**Exercise instructions**:
May I have the line containing "Click the plus icon to add file" and every line after it through the end of the data, repeated exactly and with no other lines?

**Given records**:
┌──

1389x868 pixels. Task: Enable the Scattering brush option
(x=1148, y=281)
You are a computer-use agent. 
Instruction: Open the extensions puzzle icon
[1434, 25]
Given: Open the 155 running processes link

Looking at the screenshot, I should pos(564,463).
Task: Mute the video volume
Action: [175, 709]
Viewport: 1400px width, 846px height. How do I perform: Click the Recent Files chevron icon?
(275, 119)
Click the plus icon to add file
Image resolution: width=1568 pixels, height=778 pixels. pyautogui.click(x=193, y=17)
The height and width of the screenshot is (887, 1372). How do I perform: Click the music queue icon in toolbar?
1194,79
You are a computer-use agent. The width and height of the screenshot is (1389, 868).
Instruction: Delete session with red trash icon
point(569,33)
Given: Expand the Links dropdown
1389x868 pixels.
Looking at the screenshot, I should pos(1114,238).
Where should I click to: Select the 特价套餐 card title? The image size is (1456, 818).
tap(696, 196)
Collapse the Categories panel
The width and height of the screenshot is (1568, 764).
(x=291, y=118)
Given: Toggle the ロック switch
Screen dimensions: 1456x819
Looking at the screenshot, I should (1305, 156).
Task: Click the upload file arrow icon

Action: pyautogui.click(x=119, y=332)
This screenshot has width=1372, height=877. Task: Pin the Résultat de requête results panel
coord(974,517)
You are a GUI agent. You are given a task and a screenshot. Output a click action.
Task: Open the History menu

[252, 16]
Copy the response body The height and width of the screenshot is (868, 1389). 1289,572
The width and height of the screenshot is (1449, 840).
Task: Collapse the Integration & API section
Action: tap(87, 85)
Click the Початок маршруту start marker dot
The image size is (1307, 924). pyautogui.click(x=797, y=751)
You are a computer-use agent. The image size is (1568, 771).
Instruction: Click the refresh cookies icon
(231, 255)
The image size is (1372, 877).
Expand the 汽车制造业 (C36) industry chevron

└──

**Exercise solution**:
Click the plus icon to add file
Image resolution: width=1568 pixels, height=778 pixels. pyautogui.click(x=193, y=17)
The height and width of the screenshot is (887, 1372). How do I perform: Click the music queue icon in toolbar?
1194,79
You are a computer-use agent. The width and height of the screenshot is (1389, 868).
Instruction: Delete session with red trash icon
point(569,33)
Given: Expand the Links dropdown
1389x868 pixels.
Looking at the screenshot, I should pos(1114,238).
Where should I click to: Select the 特价套餐 card title? The image size is (1456, 818).
tap(696, 196)
Collapse the Categories panel
The width and height of the screenshot is (1568, 764).
(x=291, y=118)
Given: Toggle the ロック switch
Screen dimensions: 1456x819
Looking at the screenshot, I should (1305, 156).
Task: Click the upload file arrow icon

Action: pyautogui.click(x=119, y=332)
This screenshot has width=1372, height=877. Task: Pin the Résultat de requête results panel
coord(974,517)
You are a GUI agent. You are given a task and a screenshot. Output a click action.
Task: Open the History menu

[252, 16]
Copy the response body The height and width of the screenshot is (868, 1389). 1289,572
The width and height of the screenshot is (1449, 840).
Task: Collapse the Integration & API section
Action: tap(87, 85)
Click the Початок маршруту start marker dot
The image size is (1307, 924). pyautogui.click(x=797, y=751)
You are a computer-use agent. The image size is (1568, 771).
Instruction: Click the refresh cookies icon
(231, 255)
The image size is (1372, 877).
Expand the 汽车制造业 (C36) industry chevron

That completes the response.